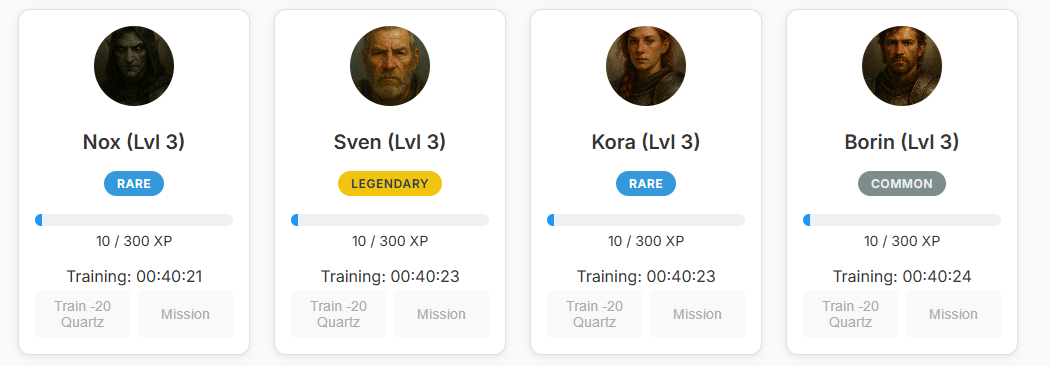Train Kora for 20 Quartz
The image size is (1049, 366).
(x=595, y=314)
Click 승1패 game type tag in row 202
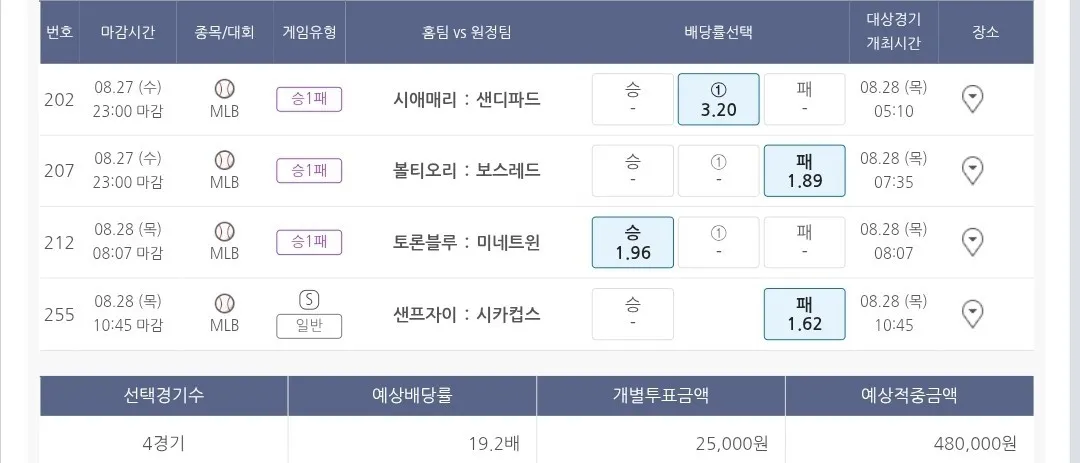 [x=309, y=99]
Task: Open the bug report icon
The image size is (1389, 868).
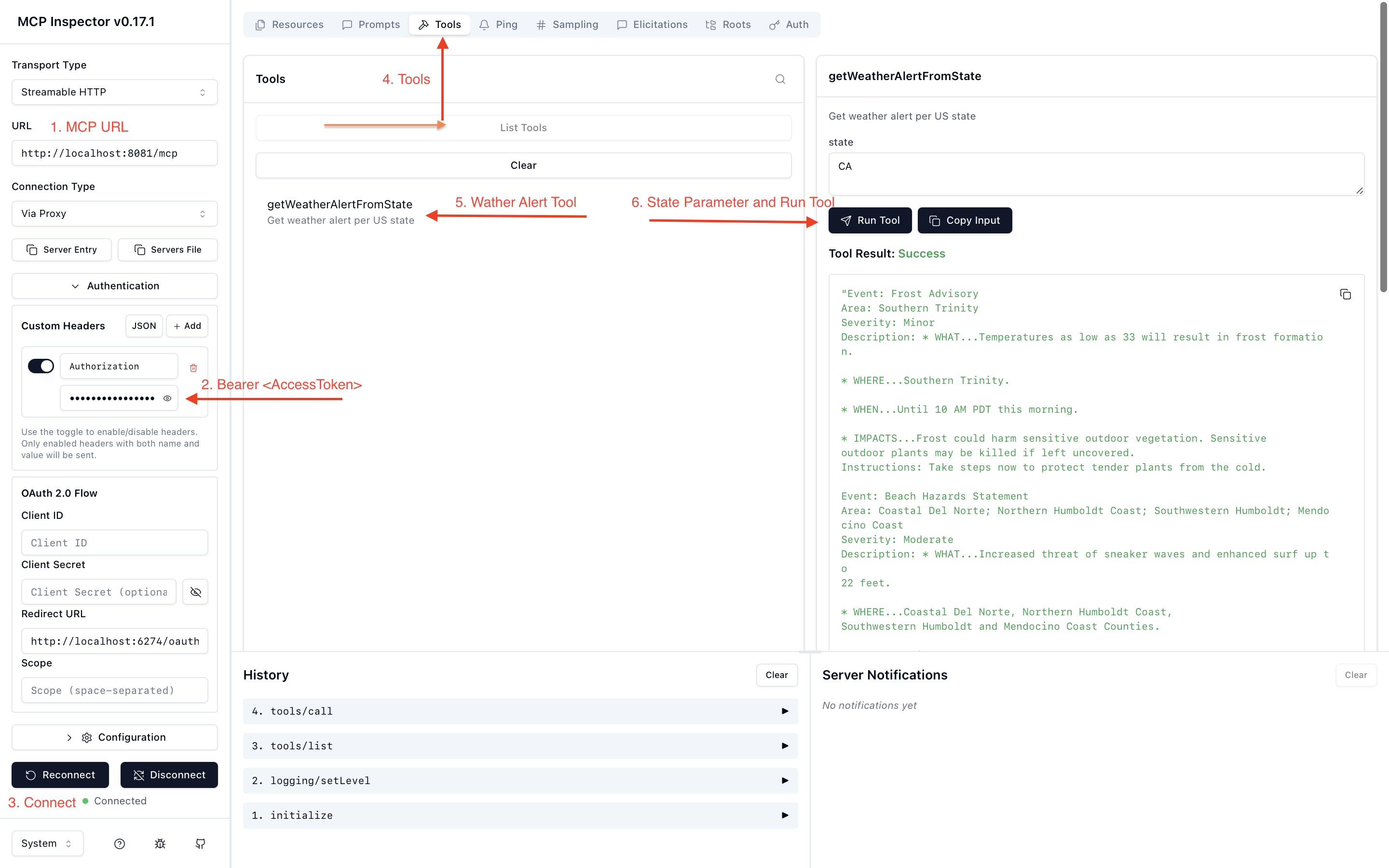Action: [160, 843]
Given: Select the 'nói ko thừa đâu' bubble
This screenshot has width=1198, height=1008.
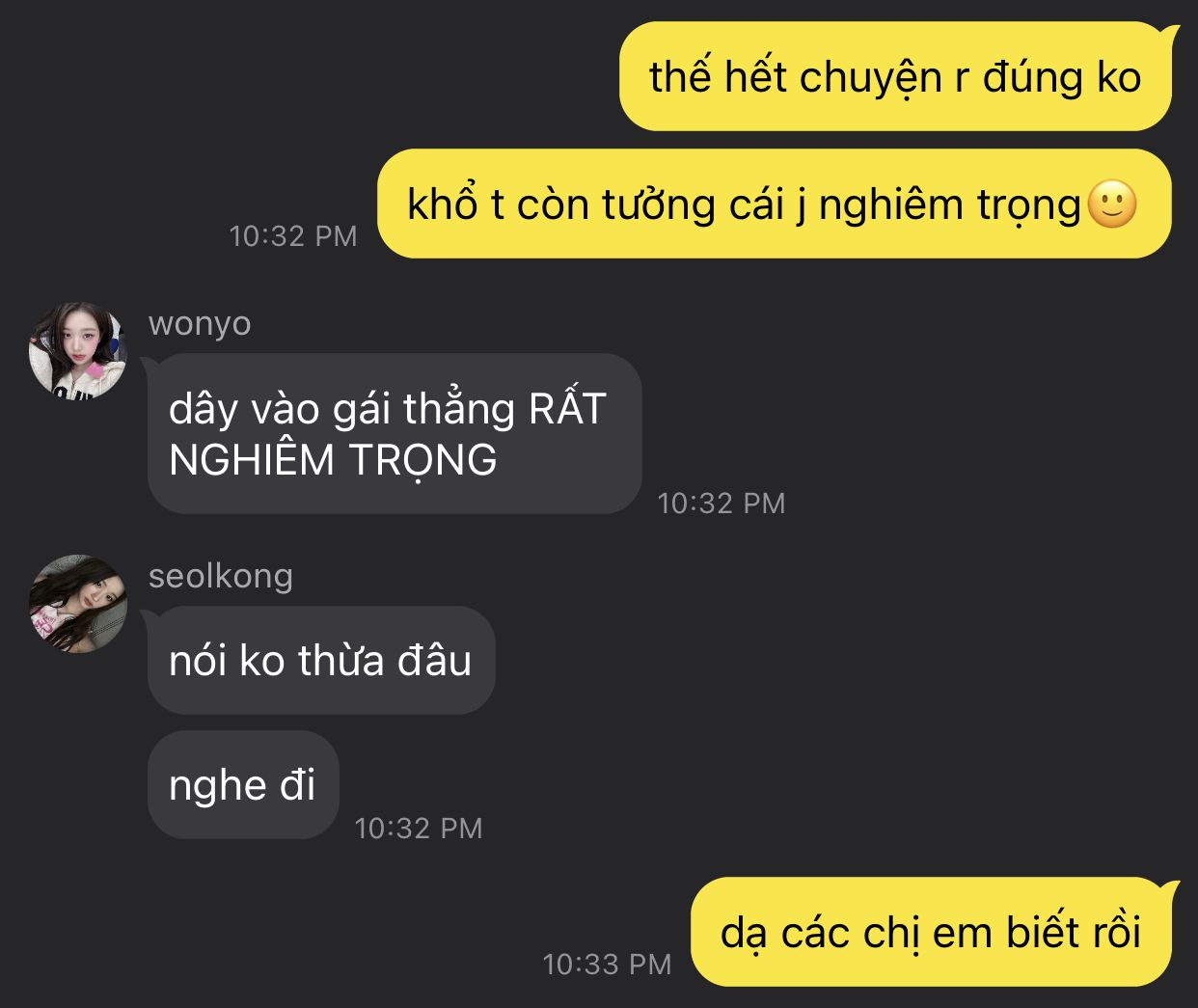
◆ ◆ ◆ ◆ ◆ ◆ ◆
- **YOUR INSTRUCTIONS**:
Rewrite the entries from the line that has "Given: Select the 'nói ko thừa đâu' bubble" through the last entry, with "bubble" replaced by "message" and nothing else changed. Leave the pictures out of your answer.

- **RESPONSE BELOW**:
Given: Select the 'nói ko thừa đâu' message
This screenshot has width=1198, height=1008.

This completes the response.